__Exercise goal__
Once you reach the line that holds "1024x779 pixels." in the listing below, output it and every line after it through the line that holds "Given: Select the Text annotation tool", word for word.

__Available data__

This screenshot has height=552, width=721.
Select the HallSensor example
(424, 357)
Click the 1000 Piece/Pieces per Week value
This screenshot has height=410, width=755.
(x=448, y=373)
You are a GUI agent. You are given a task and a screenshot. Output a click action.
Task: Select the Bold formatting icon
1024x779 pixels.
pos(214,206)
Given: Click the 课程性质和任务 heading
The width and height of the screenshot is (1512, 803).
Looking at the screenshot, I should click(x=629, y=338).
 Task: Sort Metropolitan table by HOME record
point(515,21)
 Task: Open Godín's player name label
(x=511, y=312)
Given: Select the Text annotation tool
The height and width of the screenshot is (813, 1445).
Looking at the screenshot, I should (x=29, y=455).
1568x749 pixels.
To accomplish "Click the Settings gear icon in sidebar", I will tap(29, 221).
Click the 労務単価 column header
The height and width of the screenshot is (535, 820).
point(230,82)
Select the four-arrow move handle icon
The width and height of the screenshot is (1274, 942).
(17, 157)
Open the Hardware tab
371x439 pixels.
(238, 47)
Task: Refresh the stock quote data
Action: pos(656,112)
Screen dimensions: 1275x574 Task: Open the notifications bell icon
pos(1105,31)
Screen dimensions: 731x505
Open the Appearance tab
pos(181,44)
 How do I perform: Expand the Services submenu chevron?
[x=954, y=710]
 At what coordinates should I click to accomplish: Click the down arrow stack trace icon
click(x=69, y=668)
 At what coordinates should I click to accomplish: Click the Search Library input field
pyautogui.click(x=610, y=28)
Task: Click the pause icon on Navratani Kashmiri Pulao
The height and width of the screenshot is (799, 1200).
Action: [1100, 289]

__Finished task__
1024x779 pixels.
pos(214,206)
Given: Click the 课程性质和任务 heading
The width and height of the screenshot is (1512, 803).
Looking at the screenshot, I should click(x=629, y=338).
 Task: Sort Metropolitan table by HOME record
point(515,21)
 Task: Open Godín's player name label
(x=511, y=312)
Given: Select the Text annotation tool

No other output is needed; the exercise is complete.